A message from Jean-Jacques Aillagon, President of the State Corporation of the Versailles Museum and National estate.
After a one-year closure, the Petit Trianon is once again open to visitors. It has been returned to its former glory thanks to a meticulous restoration programme. The latter owes its success to the combined competence of Pierre-André Labaude, chief architect of the Historical Monuments directorate at the Ministry of Culture, Pierre Arizzoli-Clémentel, curator of the national museum of the Versailles and Trianon palaces and Xavier Salmon, recent commissioner of an exemplary exhibition on Marie-Antoinette.
Although the Petit Trianon was built under king Louis XV, it was his successor, Louis XVI, who presented it to his spouse, Marie-Antoinette, thereby determining in this way the building’s character and personality; it would henceforth express to perfection the queen’s own taste, as testified by her monogram on its grand wrought-iron staircase. So, today, between the Marie-Antoinette exhibition at the Grand Palais and the reopening of the Petit Trianon, the enjoyment and study of 18th century decorative arts benefit from vast opportunities – as befits a period of French excellence that continues to impress and dazzle the world.
Much like Versailles’s «Petits appartements», the Petit Trianon itself, the Queen’s hamlet, the entire Marie-Antoinette domain so beloved of visitors reflect this brief moment in the history of the French monarchy when the royal family seemed to yearn for a more normal, «simpler» life. Under Louis XIV, the monarchy had never shirked from its daily obligation to make itself available to the people. The king belonged less to himself than to his subjects.

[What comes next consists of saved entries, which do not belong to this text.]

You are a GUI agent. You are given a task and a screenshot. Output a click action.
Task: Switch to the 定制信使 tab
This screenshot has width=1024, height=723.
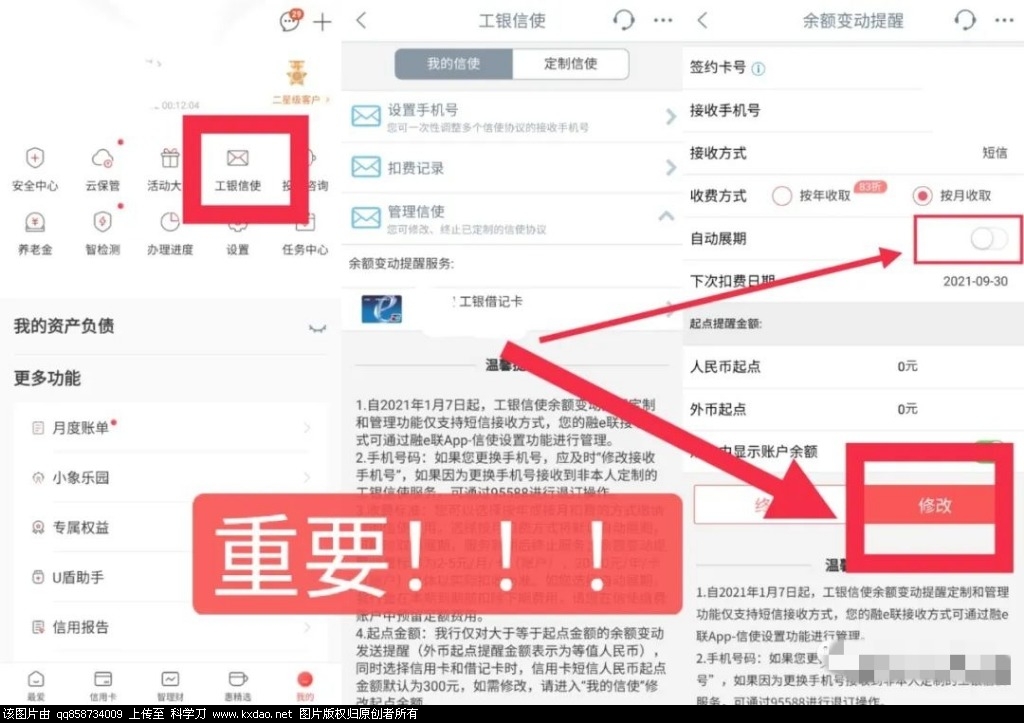tap(570, 63)
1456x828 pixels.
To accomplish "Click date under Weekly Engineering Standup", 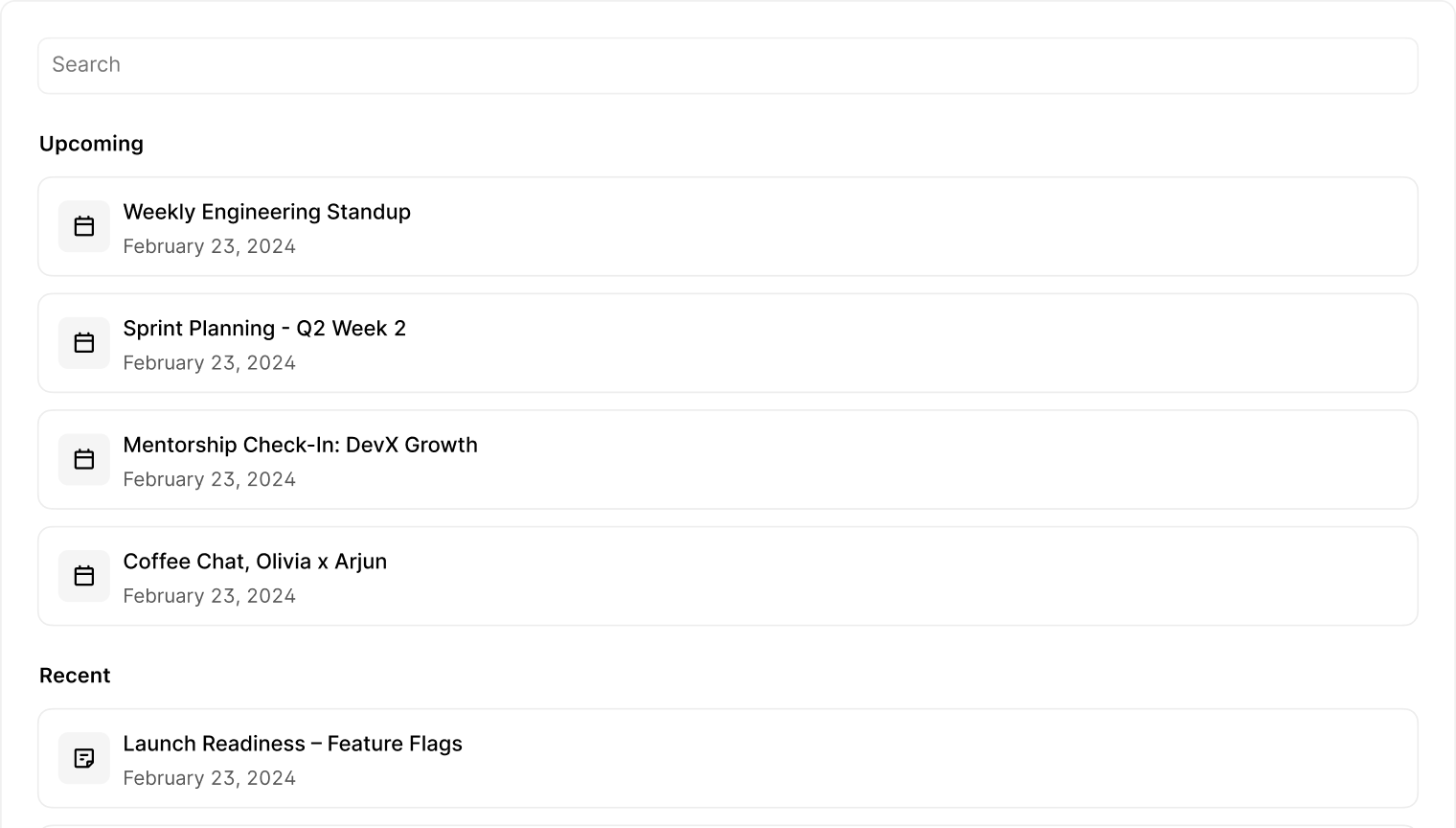I will pos(209,246).
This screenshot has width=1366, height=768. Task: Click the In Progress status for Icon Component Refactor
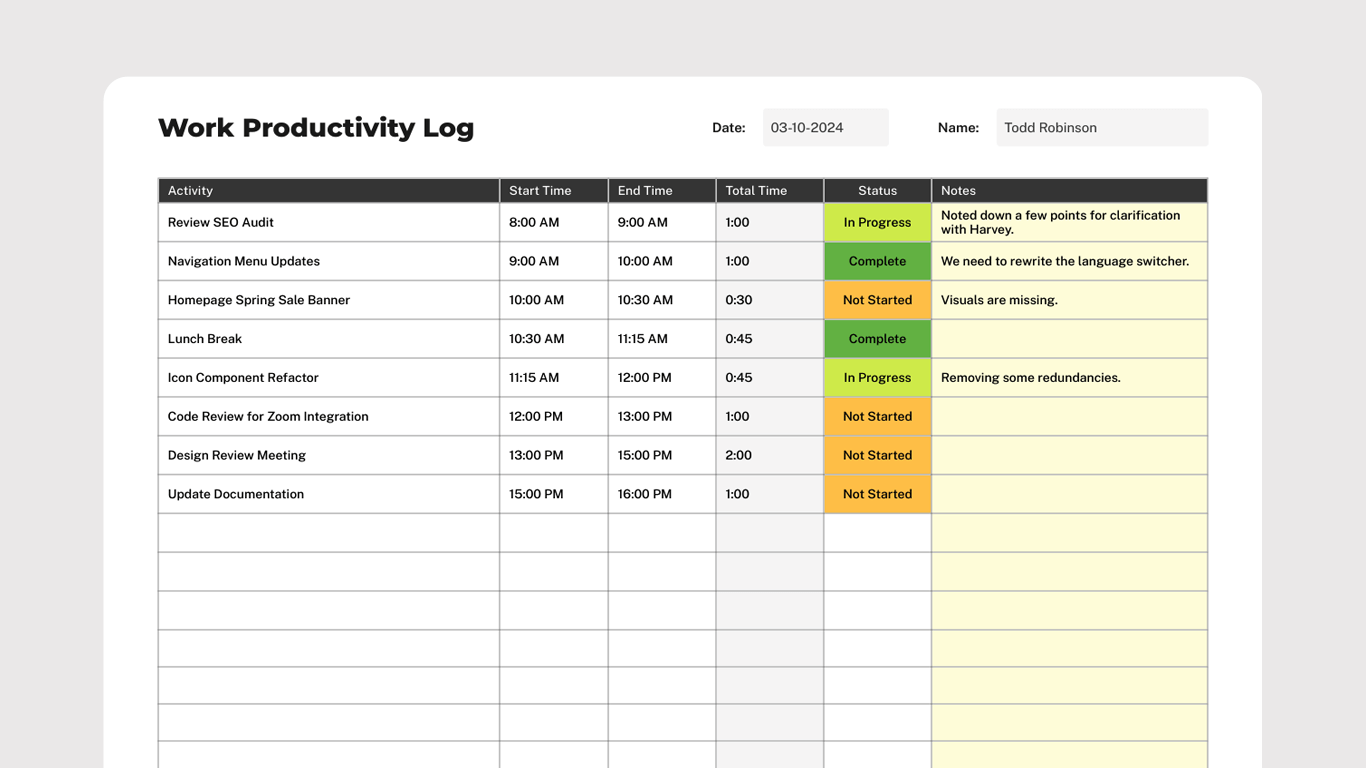click(x=877, y=377)
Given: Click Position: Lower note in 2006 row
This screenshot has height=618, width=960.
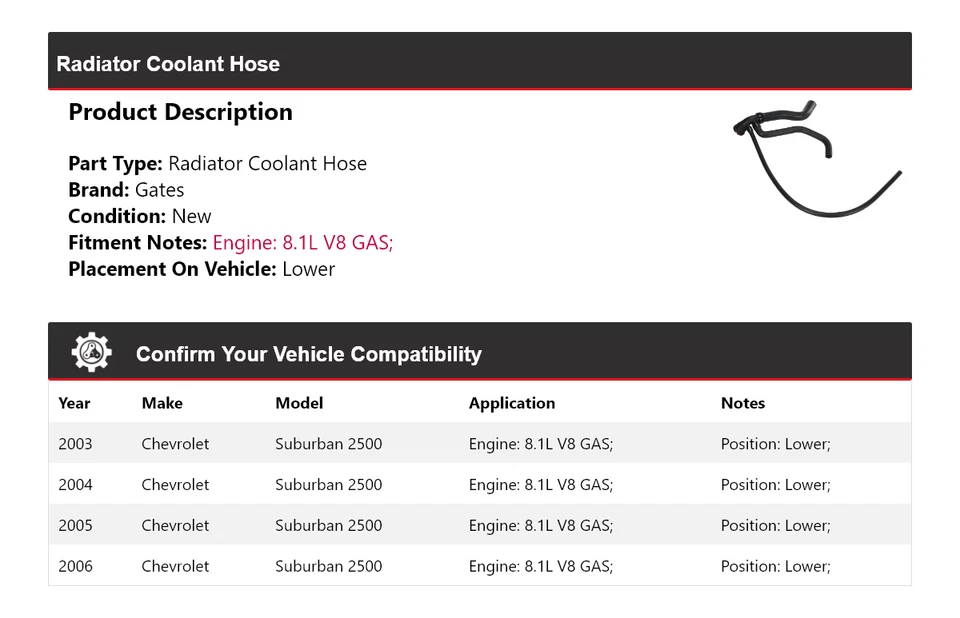Looking at the screenshot, I should [x=775, y=566].
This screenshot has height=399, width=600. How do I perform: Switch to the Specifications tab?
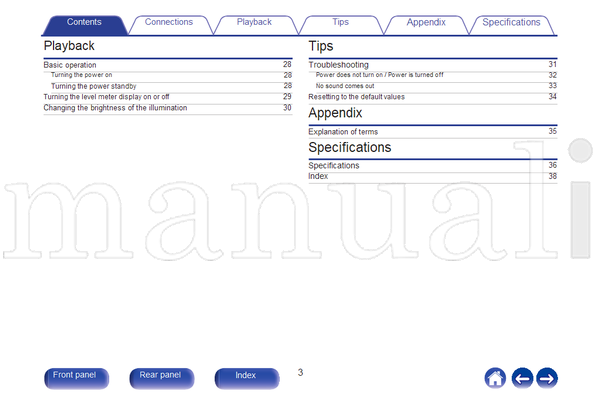point(511,25)
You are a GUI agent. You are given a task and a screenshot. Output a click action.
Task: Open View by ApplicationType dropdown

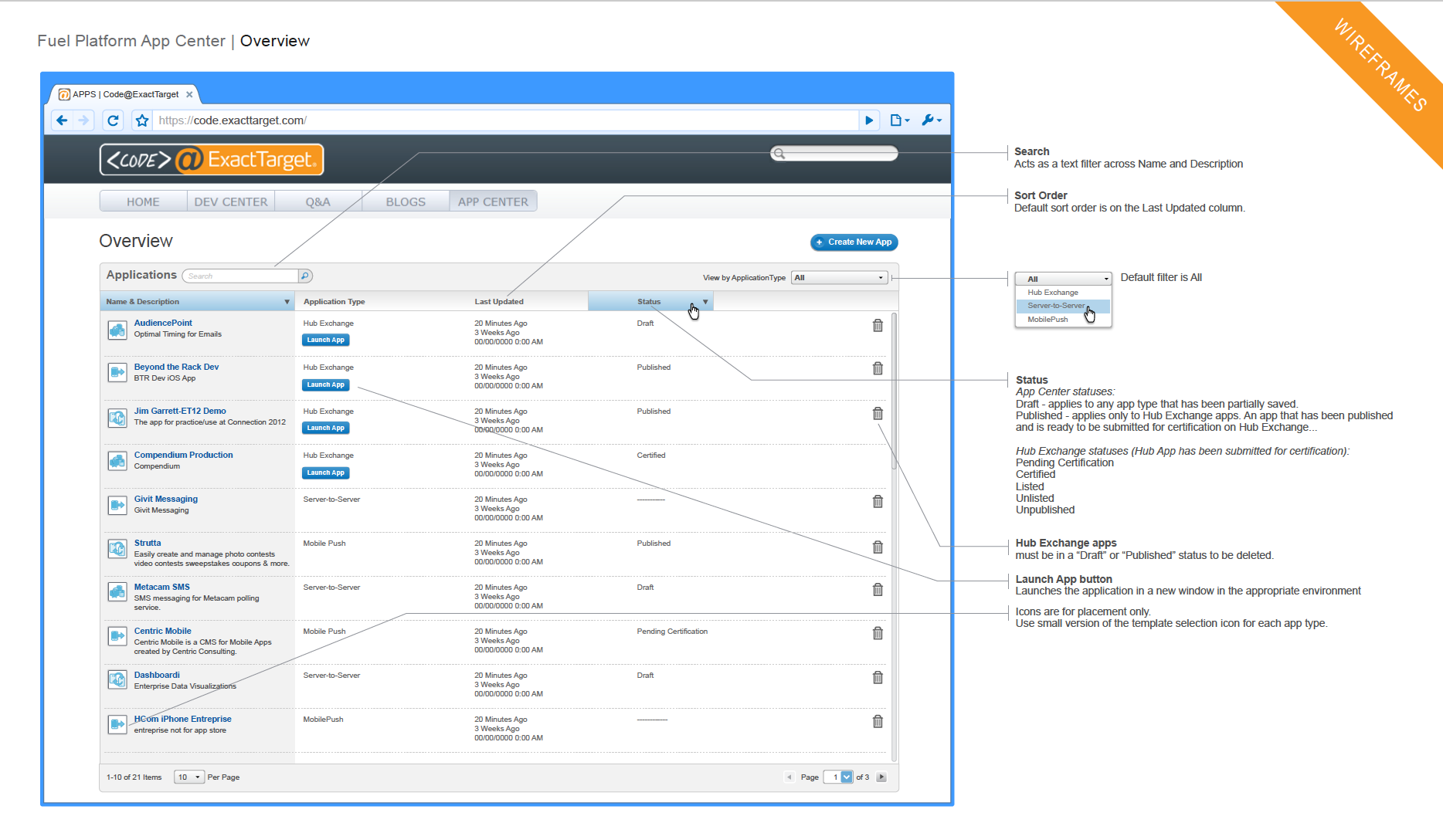(839, 278)
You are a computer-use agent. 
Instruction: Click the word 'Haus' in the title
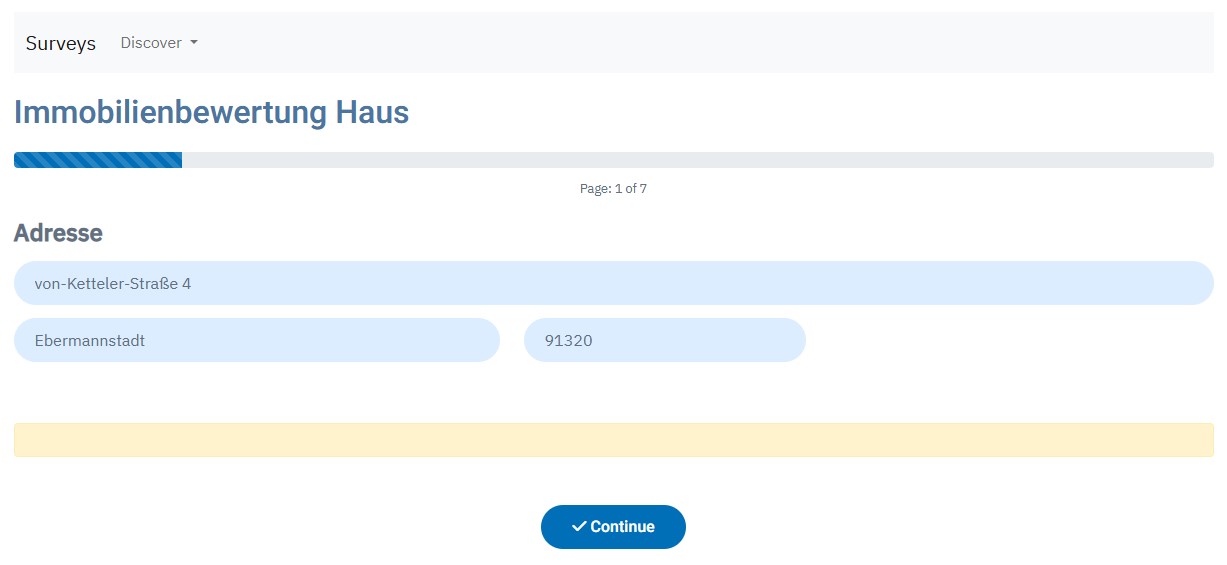pos(372,112)
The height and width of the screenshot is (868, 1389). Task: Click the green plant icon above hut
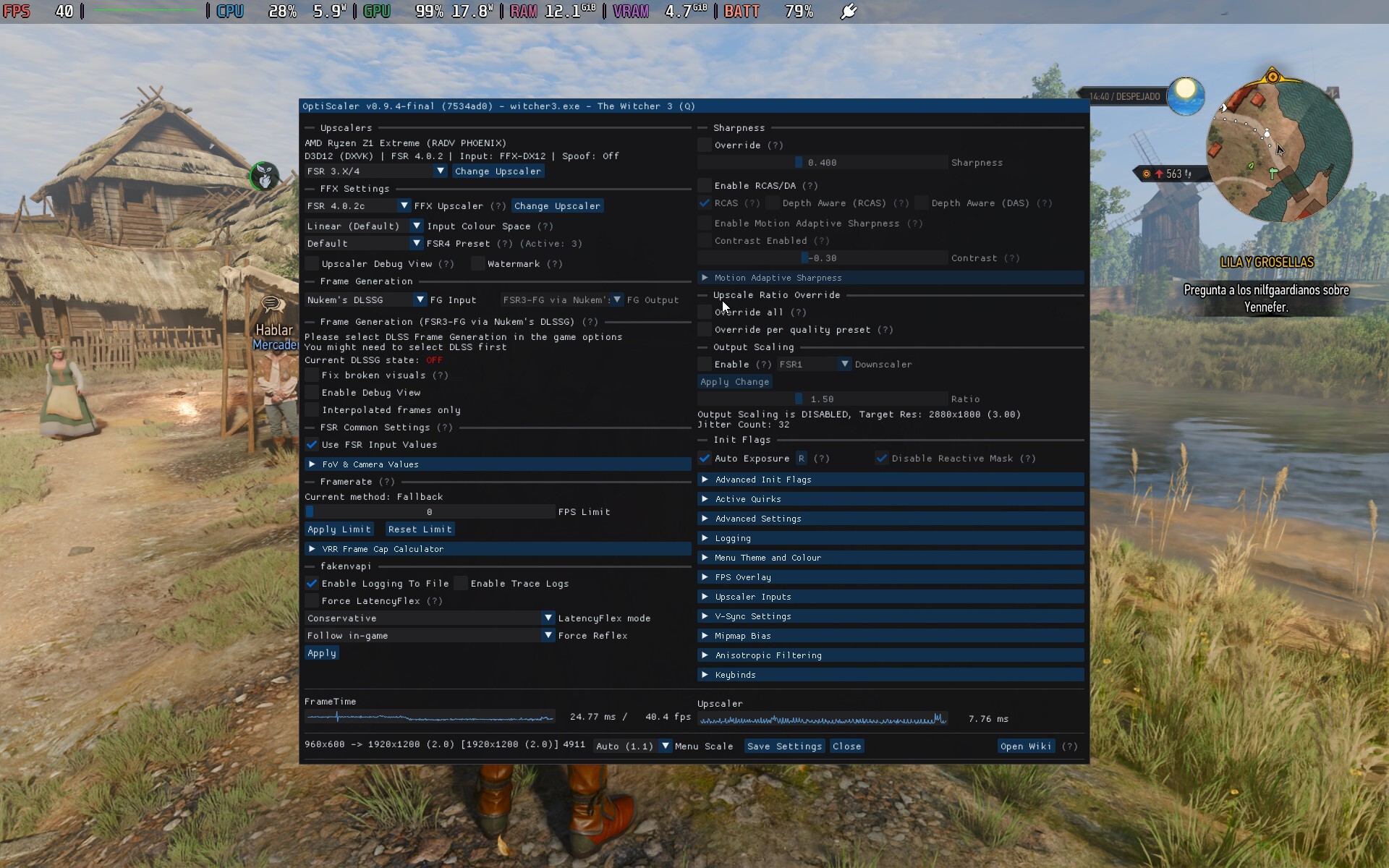coord(265,176)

Louis XIV’s successors aspired to some degree of privacy, of peace and quiet and a lifestyle closer to that of a great aristocrat instead of that of the Sun King, with the suffocating etiquette derived from the Spanish court to which be was bound by so many family ties, that had become the rule, even when the French monarch managed to escape to the Grand Trianon or to Marly. In a way, too, and perhaps paradoxically, the court’s desire to to do away with the rigid French «Grand Siècle» court etiquette would weaken and perhaps even fatally wound the monarchy in Paris because the revolution in behaviour and mores had not, as in England, been reflected in a revolution of the country’s political institutions.
This quandary would be resolved by the French Revolution. Left empty on October 5 1789 when masses of Parisians threatened Versailles by insisting that the royal family return to Paris, the Petit Trianon provides a celebrated exemplar of the history of taste and of the arts in the 18th century as well as a page of the country’s social and political history, the distinguished purview of the French historical school over the last decades.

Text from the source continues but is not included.